## Prompt
Search the records below for the word "settings". Copy each line where it occurs.

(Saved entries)

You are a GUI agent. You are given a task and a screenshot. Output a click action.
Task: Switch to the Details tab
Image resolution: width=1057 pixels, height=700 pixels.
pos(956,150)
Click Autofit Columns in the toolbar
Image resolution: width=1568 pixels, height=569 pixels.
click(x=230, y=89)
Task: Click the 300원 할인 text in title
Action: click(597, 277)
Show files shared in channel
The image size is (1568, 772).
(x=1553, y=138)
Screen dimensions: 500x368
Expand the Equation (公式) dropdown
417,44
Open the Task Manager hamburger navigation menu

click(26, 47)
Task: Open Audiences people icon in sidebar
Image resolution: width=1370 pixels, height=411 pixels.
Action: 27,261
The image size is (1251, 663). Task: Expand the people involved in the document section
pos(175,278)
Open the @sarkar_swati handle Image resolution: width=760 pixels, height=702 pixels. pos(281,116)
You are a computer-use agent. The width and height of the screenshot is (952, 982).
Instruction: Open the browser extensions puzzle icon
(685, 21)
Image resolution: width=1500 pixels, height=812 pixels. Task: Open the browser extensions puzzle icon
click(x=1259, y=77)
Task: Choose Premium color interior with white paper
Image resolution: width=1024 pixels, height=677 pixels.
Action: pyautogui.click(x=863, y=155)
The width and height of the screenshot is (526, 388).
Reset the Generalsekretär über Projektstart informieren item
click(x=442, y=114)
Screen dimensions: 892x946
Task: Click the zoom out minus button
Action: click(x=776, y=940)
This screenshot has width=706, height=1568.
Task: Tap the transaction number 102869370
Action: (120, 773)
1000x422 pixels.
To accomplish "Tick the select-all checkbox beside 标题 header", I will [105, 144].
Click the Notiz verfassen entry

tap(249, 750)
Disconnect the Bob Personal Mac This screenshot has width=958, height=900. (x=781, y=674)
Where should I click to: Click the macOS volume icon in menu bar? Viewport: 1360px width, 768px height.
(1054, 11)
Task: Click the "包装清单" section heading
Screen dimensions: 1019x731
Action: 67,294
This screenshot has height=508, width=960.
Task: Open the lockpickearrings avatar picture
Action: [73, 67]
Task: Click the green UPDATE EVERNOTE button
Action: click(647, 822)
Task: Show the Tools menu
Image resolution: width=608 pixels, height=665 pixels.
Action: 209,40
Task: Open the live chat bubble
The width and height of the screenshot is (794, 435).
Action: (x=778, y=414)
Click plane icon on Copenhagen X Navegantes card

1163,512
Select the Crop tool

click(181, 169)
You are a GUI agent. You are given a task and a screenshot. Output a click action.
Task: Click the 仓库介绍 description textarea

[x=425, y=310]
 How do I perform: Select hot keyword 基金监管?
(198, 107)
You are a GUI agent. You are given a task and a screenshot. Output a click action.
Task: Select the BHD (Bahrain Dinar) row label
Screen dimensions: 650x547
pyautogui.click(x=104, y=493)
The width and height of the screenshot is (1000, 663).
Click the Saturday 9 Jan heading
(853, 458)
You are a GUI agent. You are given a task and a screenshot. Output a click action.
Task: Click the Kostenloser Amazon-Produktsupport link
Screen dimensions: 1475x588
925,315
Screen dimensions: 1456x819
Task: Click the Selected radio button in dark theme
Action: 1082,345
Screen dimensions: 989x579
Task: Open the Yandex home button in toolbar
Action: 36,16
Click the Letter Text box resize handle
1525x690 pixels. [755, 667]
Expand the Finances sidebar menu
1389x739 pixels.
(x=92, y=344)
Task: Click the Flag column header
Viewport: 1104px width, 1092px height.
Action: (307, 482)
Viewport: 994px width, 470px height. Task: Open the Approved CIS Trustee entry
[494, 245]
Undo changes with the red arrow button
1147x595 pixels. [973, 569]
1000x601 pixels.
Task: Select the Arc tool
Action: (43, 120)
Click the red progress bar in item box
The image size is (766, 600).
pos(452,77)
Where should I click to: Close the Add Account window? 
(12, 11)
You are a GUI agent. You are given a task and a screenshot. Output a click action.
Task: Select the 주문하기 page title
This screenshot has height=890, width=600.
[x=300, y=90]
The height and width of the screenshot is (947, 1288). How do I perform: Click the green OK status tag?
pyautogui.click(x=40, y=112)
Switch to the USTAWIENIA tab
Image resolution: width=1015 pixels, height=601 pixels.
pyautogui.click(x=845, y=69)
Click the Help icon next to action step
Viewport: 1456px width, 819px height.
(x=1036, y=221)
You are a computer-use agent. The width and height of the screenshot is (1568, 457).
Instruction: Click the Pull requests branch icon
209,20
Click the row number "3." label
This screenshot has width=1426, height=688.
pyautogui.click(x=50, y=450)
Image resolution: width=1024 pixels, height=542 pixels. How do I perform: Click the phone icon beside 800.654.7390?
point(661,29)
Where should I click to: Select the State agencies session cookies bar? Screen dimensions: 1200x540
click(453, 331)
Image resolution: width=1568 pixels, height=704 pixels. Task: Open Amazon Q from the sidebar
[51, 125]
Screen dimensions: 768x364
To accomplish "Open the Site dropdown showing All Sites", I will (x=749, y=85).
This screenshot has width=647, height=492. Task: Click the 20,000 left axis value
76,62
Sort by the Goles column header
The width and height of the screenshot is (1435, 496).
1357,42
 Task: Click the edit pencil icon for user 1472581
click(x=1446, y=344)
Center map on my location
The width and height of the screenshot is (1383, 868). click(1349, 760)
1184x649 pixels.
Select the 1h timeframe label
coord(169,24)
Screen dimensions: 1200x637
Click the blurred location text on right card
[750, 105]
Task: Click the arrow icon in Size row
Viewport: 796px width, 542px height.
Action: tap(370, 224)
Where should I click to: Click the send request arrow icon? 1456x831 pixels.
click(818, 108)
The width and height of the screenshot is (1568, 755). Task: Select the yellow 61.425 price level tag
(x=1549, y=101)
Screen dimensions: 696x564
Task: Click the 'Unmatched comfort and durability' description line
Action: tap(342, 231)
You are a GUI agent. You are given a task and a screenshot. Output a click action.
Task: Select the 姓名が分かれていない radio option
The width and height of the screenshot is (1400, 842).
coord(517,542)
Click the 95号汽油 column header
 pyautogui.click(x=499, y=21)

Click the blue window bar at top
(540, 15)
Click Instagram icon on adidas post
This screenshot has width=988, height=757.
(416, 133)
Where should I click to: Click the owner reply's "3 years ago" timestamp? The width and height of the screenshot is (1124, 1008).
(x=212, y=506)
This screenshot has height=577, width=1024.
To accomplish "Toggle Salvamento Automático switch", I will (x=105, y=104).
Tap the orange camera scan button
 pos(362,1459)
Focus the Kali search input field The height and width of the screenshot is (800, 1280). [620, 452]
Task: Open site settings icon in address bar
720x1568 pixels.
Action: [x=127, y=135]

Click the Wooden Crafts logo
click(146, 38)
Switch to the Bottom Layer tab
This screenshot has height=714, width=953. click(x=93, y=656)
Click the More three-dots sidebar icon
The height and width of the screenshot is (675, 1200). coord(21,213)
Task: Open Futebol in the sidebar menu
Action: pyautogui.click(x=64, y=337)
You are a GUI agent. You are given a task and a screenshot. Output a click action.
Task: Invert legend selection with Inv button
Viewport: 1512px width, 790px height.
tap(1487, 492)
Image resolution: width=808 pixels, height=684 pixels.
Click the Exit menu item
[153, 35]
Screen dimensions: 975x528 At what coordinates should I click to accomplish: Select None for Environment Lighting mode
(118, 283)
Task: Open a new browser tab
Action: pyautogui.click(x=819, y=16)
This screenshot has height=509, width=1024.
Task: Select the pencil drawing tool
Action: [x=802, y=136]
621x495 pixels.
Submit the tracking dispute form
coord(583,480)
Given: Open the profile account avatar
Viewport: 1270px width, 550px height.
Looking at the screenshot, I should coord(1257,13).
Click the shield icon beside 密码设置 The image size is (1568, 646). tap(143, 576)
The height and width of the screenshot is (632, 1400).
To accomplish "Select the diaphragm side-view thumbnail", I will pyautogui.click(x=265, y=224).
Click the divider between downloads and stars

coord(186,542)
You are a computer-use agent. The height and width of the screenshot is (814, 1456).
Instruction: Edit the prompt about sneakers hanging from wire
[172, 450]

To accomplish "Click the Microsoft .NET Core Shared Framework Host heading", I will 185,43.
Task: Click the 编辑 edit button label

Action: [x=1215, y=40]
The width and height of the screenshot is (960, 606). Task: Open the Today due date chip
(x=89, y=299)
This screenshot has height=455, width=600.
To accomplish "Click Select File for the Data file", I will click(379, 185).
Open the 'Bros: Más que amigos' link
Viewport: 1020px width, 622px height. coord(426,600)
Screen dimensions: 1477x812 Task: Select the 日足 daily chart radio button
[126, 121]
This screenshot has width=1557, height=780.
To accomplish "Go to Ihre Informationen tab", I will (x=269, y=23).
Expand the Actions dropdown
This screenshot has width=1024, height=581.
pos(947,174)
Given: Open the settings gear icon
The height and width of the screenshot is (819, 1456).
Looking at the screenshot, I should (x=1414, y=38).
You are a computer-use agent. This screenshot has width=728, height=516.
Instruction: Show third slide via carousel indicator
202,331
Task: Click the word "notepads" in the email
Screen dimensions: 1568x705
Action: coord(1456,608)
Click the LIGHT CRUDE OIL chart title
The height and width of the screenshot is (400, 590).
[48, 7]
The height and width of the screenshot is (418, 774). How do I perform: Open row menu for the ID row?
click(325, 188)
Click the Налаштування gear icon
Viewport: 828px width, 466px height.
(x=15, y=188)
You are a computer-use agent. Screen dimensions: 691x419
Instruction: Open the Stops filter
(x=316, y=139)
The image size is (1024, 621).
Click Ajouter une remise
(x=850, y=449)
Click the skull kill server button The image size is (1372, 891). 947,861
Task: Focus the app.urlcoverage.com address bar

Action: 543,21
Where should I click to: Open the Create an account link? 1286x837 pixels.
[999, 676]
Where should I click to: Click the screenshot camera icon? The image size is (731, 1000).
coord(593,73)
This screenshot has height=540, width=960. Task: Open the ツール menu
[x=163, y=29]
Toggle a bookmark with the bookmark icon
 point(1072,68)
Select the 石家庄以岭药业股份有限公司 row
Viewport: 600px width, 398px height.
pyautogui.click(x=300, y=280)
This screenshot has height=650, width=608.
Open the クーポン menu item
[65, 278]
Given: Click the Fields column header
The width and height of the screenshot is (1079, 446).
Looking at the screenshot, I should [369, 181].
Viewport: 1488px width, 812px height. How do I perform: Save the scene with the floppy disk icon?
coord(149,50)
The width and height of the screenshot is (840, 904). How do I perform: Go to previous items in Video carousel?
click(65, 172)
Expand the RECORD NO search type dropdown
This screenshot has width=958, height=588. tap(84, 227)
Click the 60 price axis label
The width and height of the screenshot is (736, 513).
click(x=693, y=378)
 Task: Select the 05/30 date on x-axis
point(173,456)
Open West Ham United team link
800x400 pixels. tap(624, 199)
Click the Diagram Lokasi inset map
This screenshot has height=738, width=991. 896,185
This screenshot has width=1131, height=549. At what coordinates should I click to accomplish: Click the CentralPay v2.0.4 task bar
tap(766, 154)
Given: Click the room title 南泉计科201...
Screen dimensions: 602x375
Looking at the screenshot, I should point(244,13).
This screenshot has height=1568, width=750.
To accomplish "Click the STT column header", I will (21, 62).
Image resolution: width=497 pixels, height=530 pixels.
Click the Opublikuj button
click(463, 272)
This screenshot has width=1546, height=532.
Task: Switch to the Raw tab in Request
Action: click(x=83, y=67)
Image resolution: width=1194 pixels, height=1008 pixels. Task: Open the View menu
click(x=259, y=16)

## Exercise answer
Task: Open site settings icon in address bar
Given: Open the settings gear icon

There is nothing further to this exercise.